Le stockage océanique (1) et la séquestration minérale (2) ne sont actuellement plus considérés comme des solutions viables de stockage, car elles présentent trop de désavantages en comparaison du stockage géologique. Celui-ci consiste à injecter le CO2 dans l’espace intergranulaire des roches poreuses et perméables, formations géologiques présentes un peu partout dans le monde. Ces couches sédimentaires profondes s’étendent parfois sur des centaines voire des milliers de kilomètres et sont généralement remplies d’eau salée, d’où leur nom d’aquifères salins. À l’état naturel, ils renferment parfois des gisements de CO2, ce qui a amené l’idée d’en injecter. Expérience notamment réalisée depuis 1996 par la société norvégienne Statoil sur le site de Sleipner (NO) en Mer du Nord et qui s’avère extrêmement convaincante jusqu’à ce jour.
Un stockage rentable?
Les aquifères salins peuvent également comporter des structures «piégeantes» renfermant du méthane ou du pétrole. On peut donc rentabiliser le stockage en injectant du CO2 dans des gisements presque épuisés, pour les re-pressuriser et en extraire l’or noir ou le gaz naturel résiduel. Cette technique de «récupération assistée par injection de CO2» est maitrisée depuis plusieurs dizaines d’années par l’industrie pétrolière et pourrait également s’appliquer aux veines de charbon inexploitables, autres candidats à la séquestration de carbone.

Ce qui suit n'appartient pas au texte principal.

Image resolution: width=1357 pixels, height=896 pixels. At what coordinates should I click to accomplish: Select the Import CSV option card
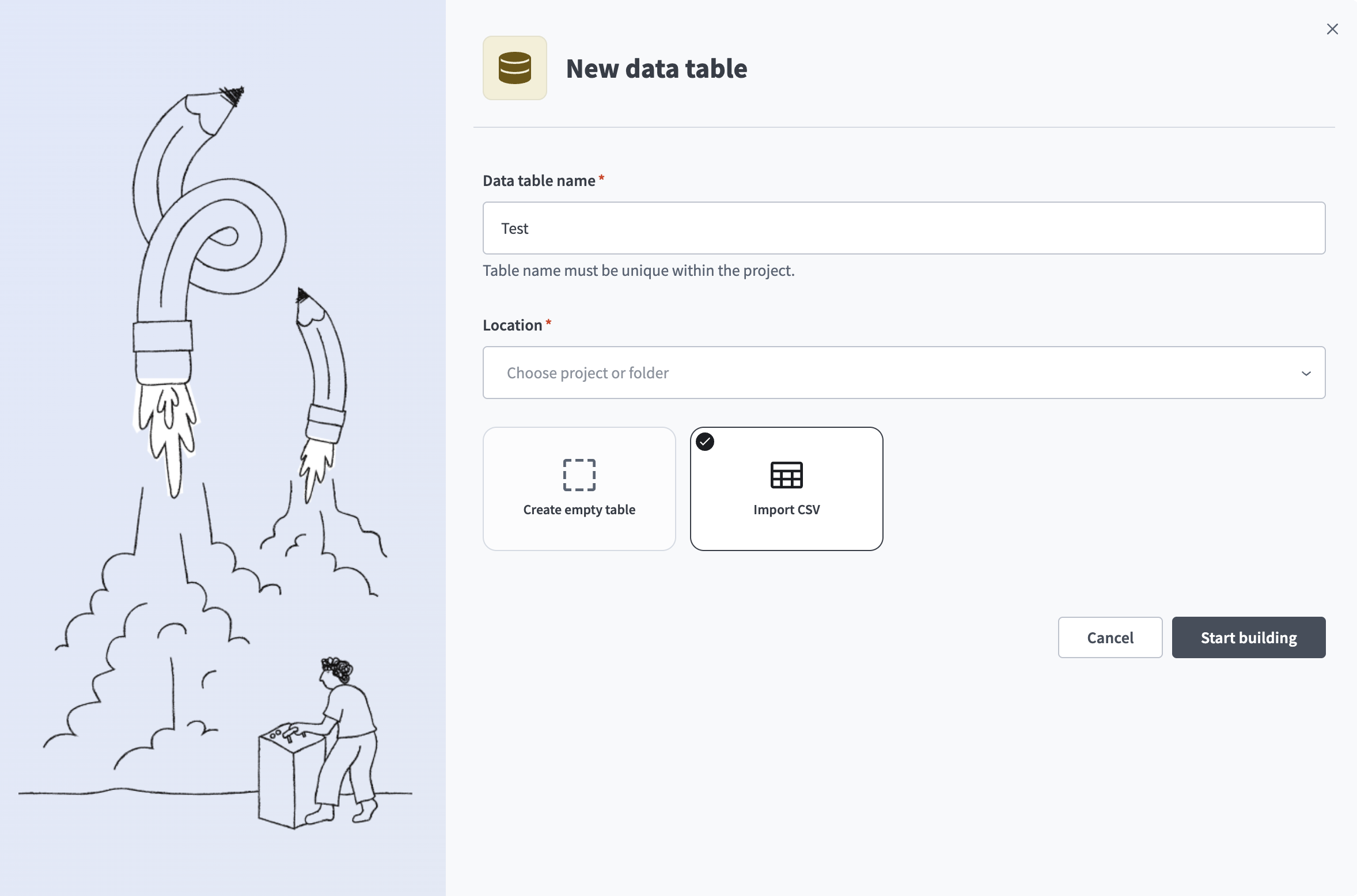click(786, 488)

Cependant, selon Pierre Le Thiez, ces procédés de récupération assistée, tant dans les anciens gisements que dans les veines de charbon inexploitables, perdent une partie de leur intérêt. «Beaucoup de ces réservoirs sont en effet généralement trop petits et, dans le cas des gisements de pétrole et de gaz, ont bien souvent été percés de nombreux puits lors de leur exploitation, ce qui pose des problèmes d’étanchéité. De ce fait, les aquifères salins représentent à mon sens la solution de stockage géologique la plus viable.»
Le temps presse pour l’implantation de systèmes de réduction des émissions de CO2 tels que le CSC. Les centrales électriques génèrent en effet aujourd’hui 40% des émissions mondiales. Et le CSC pourrait aussi être appliqué aux industries où le charbon et le gaz sont utilisés comme principaux carburants. Une question de moyens, selon Nils Anders Røkke: «La reconnaissance politique du réchauffement climatique a effectivement catalysé un intérêt croissant pour le captage du CO2, ce qui se traduit par une augmentation des financements consacrés aux recherches. Mais les moyens manquent encore cruellement pour mettre au point ces techniques aussi rapidement qu’il le faudrait.»
Julie Van Rossom
- Les océans sont des puits naturels de carbone. Mais ils semblent déjà saturés par le CO2 atmosphérique qui, de plus, augmente leur acidité.
- On accélère la carbonatation minérale, un processus naturel de formation des roches carbonatées. La technique reste très coûteuse.